Greg Strandberg says
Yes, my site’s most popular blog article. Maybe I don’t regret writing it so much as the reaction. Still, with a blog post you control it, right? You can delete it anytime. Well, yeah, but who knows who may have saved that post somewhere to throw out at you when you’re least expecting it?
And oftentimes that thing we may regret we may secretly like too. Perhaps it’s the only thing bringing us attention. That can also be incredibly sad as well.
Alan Rinzler says
Anne,
Thanks for the kind words. You’re right, who knew then what megastars they’d become. But in retrospect the Beatles were an extraordinary band and for a brief, shining period (I’d say 1965 to 1970) they went way beyond being being ordinary bestselling recording and performing superstars like the Rolling Stones or the Beach Boys. Without consciously trying, their words and lyrics seemed to represent our deepest collective feelings in the sixties, from hope to disappointment, inspiration to despair, until, as Lennon said in 1970 “The dream is over”.

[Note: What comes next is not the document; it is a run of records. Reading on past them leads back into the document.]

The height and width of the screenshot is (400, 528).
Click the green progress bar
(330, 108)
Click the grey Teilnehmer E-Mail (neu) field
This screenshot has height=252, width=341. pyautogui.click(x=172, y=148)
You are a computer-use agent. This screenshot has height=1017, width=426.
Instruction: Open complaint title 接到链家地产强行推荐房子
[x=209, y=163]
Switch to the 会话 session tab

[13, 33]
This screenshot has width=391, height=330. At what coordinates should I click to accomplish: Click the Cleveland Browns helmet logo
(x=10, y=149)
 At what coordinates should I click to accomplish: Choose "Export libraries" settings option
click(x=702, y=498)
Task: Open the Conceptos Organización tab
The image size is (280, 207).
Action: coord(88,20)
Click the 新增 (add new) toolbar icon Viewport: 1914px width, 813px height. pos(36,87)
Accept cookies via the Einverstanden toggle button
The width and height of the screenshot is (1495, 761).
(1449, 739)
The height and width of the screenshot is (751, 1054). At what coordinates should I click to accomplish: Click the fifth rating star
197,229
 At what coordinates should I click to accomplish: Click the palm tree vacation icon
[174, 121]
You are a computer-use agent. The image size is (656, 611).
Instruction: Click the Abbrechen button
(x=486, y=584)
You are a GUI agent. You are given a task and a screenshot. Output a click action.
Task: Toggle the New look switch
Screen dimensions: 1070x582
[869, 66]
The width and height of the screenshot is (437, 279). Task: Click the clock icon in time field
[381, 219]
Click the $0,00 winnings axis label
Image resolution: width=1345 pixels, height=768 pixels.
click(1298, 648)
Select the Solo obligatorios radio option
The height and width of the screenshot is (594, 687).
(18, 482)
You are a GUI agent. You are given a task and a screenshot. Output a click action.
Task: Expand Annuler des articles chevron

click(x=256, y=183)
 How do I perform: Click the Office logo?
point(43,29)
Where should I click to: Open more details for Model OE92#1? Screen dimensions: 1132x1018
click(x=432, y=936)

The songs they wrote (including Lennon, McCartney, and Harrison, too) are still wonderful but I think more meaningful to those who came of age in the sixties, the aging baby boomers, than for younger folks today.
I’m glad to have seen them from their first performance and been swept up in the collective dream.
anne gallagher says
I don’t think the review was all that bad. You took your personal experience from that night and put it on the page. You found each of the band members nuances. John’s looking off stage. Paul’s embarrassment over his unplugged guitar, Ringo being Ringo. And I have to agree. When they first came to the US they were only looking to make money. Who knew they would be become megastars? Don’t beat yourself up. I wouldn’t. I rather liked the review.
R.E. McDermott says
Don’t feel badly. Whenever I think of things I wished I hadn’t said, all always remember this quote from my father circa 1956.
“Huh. Six months from now, no one will even remember who Elvin Pressler is.”